When part owners Jim Barnett, Jack and Jerry Brisco sold that promotion to Vince McMahon in a middle of the night power play, Anderson resisted the change, and joined forces with longtime NWA-sanctioned promoters and fellow part owners Fred Ward and Ralph Freed to start a new company called Championship Wrestling from Georgia which was moderately successful. A lawsuit against McMahon led to the buying of Ole's, Fred's, Gene's and Ralph's shares in GCW by McMahon. During this time period Ole also began booking for Crockett's Carolina's based promotion again.
Teaming with Arn Anderson
In April 1985, Jim Crockett Promotions bought out McMahon's Championship Wrestling from Georgia to obtain the 2 hour time slot forcing the closure of Ole's GCW as both were NWA based promotions. Besides booking GCW and Crockett Promotions Ole had also been teaming with Thunderbolt Patterson in GCW just as Marty Lunde was debuting in JCP as Arn Anderson. It seemed like a natural fit to put the two "Andersons" together as the Minnesota Wrecking Crew. However at the time Ole was wrestling as a babyface with Thunderbolt Patterson as the promotions National Tag Team Champions. So a storyline was developed with Ole coming out to Gordon Solie's announcing desk to watch Arn's matches. Slowly Ole sold that Arn's Anderson heel heritage was making Ole rethink his being a babyface who had to "carry" the rest of the promotions babyfaces. This then brought out Tbolt to complain that Ole as a babyface shouldn't be praising Arn's heel traits with Tbolt further complaining the Tbolt had been repeatedly warned that Ole wasn't to be trusted.
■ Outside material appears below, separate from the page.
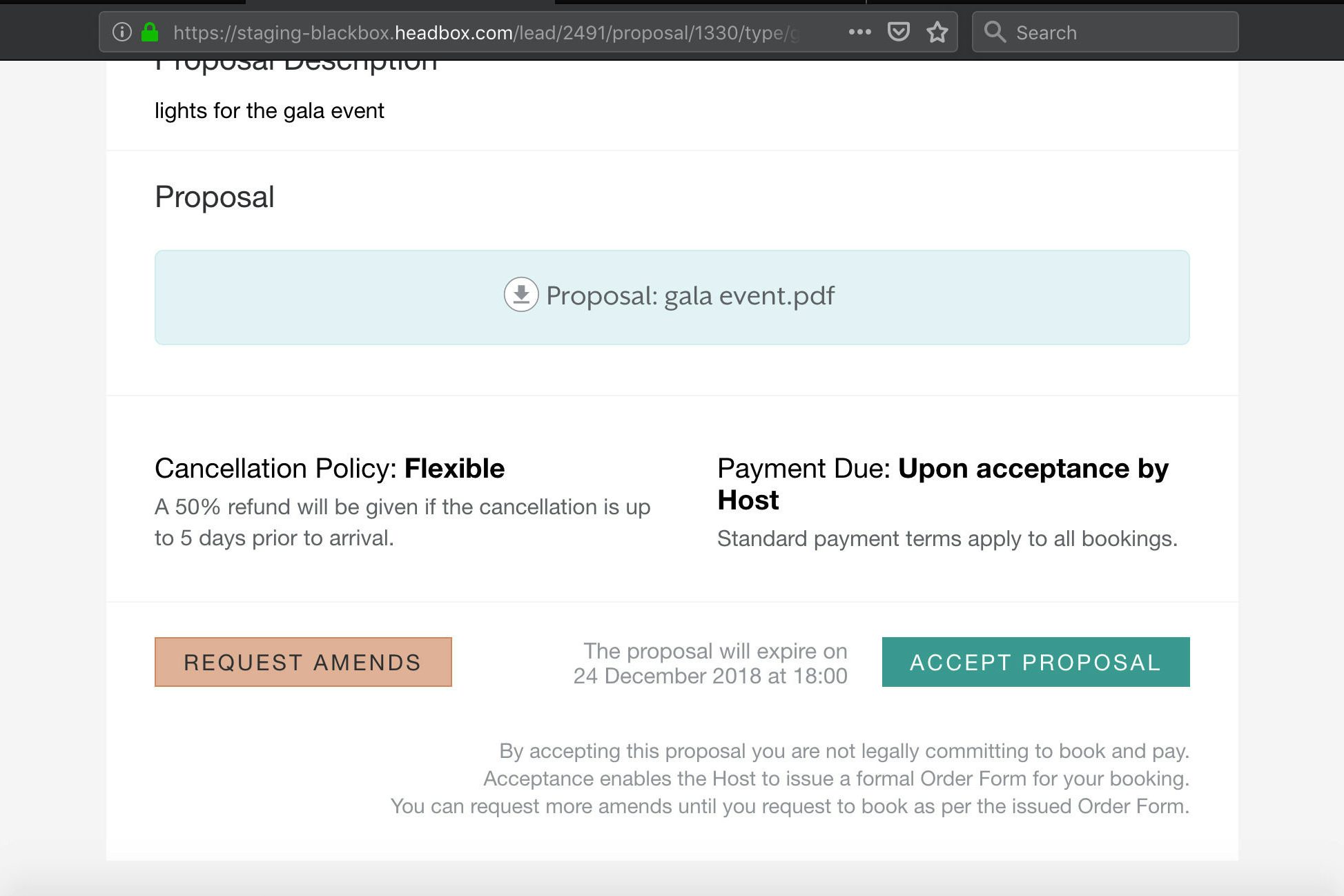The height and width of the screenshot is (896, 1344).
Task: Click the "Standard payment terms" text
Action: pos(947,539)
The distrust between Tbolt and Ole came to a head during a match between Arn and Manny Fernandez who was wrestling against Arn after Arn had broke a prelim wrestlers arm during a match. During the match Manny was dumped at Ole's feet as Ole was ringside coaching Arn against Manny. As Ole went to toss Manny back into the ring Manny attacked Ole drawing Arn out of the ring to assist Ole. During the fracas Tbolt came out to persuade Ole to stop the attack. Arn attacked Tbilt from behind and threw Tbolt into the ring and continued his attack. When Tbolt started fighting back Ole joined Arn in stomping Tbolt causing Manny to attempt rescuing Tbolt. Several wreslers entered the ring causing Ole and Arn to retreat. This caused a tag match between Ole and Arn vs Tbolt and Fernandez for the National Tag Team Championship belts. Ole and Arn won the match and they became the National Champs.
The Four Horsemen
In 1986, Anderson became part of the original Four Horsemen, a heel stable, with Ric Flair, Arn Anderson, Tully Blanchard, and manager James J. Dillon. During his time in the Horsemen, Anderson feuded with Magnum T.A., Dusty Rhodes, The Rock 'N Roll Express and the Road Warriors. Anderson was later kicked out of the group in favor of Lex Luger in early 1987 because Ole was more interested in spending time with his son who Ole was training for school boy wrestling then in continuing to travel all around the country supporting the 4 Horsemen.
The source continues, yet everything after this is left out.